お邪魔したのは筑波宇宙センターにある「きぼう」の運用管制室。正面の壁一面の大画面には、向かって左側にISSの映像、右側にはヒューストンのNASAの運用管制室内の様子が映し出されています。室内には10卓以上の操作卓があり、操作卓は全て正面の大画面に向けて並べられています。卓上には所狭しとモニターが並び、「きぼう」から送られてくる熱や電力、通信、環境制御、生命維持などにかかわるデータがリアルタイムで映し出されており、フライトディレクタを含む運用管制員がモニターを監視しつつ、実験や作業の準備、調整作業を行っていました。
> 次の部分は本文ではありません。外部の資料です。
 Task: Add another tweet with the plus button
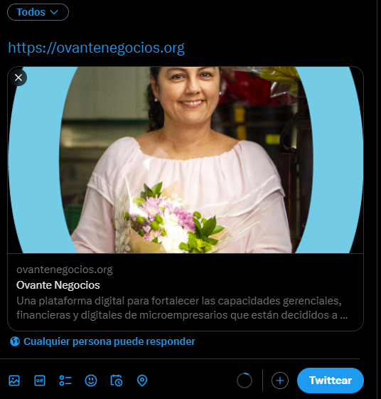tap(280, 381)
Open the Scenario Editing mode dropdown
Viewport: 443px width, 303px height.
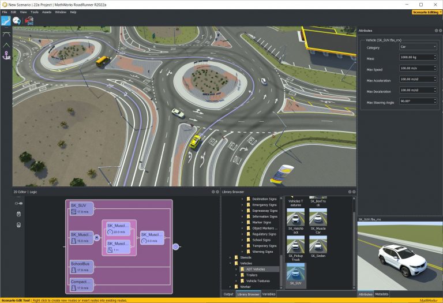point(427,12)
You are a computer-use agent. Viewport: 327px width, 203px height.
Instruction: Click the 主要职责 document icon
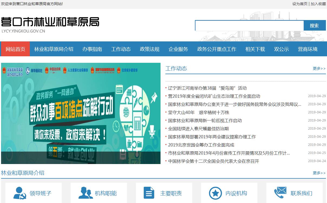tap(149, 193)
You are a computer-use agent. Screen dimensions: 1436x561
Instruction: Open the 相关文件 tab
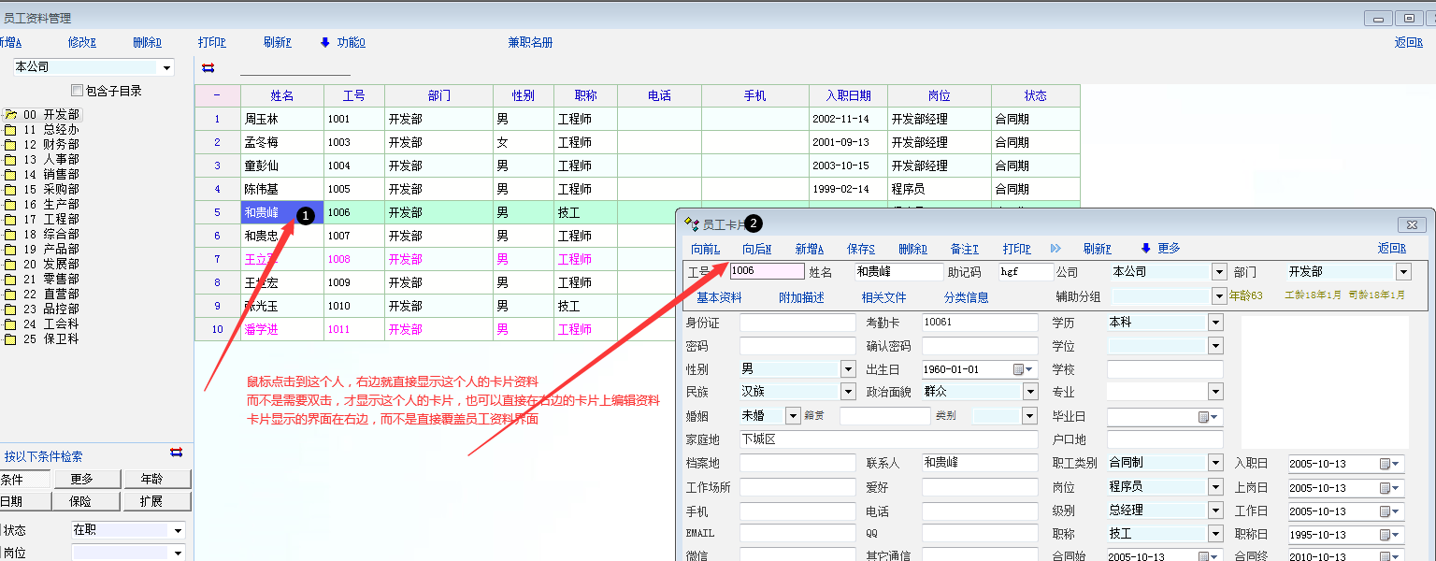point(883,297)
90分で地球を1周するISS内では、グリニッジ標準時(GMT)が採用されており、宇宙飛行士の起床時間は日本の15時、就寝時間は日本の朝6時半。活動時間はほぼ日本の夜の時間帯となっています。訪れた時間帯は宇宙飛行士の起床直前で、起床後の活動の準備作業を行っているとのことでした。
地上400km上空で毎日さまざまな実験を行っている「きぼう」の運用管制チームを率いるフライトディレクタはどのように育成されているのでしょうか。「きぼう」の組立フライトから運用管制に携わり、運用管制員の訓練プログラムにもかかわっているフライトディレクタの東覚芳夫氏にお話を伺いました。
フライトディレクタの仕事
運用管制チームの仕事は、9つの担当に分かれています。管制、通信、電力系機器類の状態を監視、制御する「CANSEI(カンセイ)」。環境や熱制御系のシステムを担当する「FLAT(フラット)」。宇宙飛行士との交信を担当する「J-COM」。その他、運用計画担当の「J-PLAN(J-プラン)」、ロボットアーム担当「KIBOTT(キボット)」など。
これら専門の異なる運用管制員を取りまとめ、運用計画、システム運用、実験運用など、運用管制にかかわる全責任を持つのがフライトディレクタ「J-FLIGHT(J-フライト)」です。フライトディレクタは、各運用管制員から報告を受けつつ、ISSに滞在する宇宙飛行士や、NASAジョンソン宇宙センター他、各国の管制局にいるフライトディレクタとも連携しながら「きぼう」運用の指揮を執っています。
フライトディレクタの仕事はずばり「マルチタスク」。卓上のモニターを見て機器類の状態や宇宙飛行士の作業状況を監視しつつ、ヘッドセットを通してISSや地上管制局間で英語で交わされる複数の交信に聞き耳を立て、刻々と変化する運用状況を把握し、必要に応じて協議を行ったり、実験や作業などの指示を出したりしつつ、手元では宇宙飛行士や運用管制員の作業計画や手順書の作成や運用ログを残す……といった作業を同時並行で行います。
東覚氏によると、フライトディレクタの仕事で一番難しいのは「宇宙飛行士の時間を確保すること」。宇宙実験や作業の計画は事前に決めておくのですが、前の作業の遅れや不測の事態などにより、必ずしも計画通りに進むわけではありません。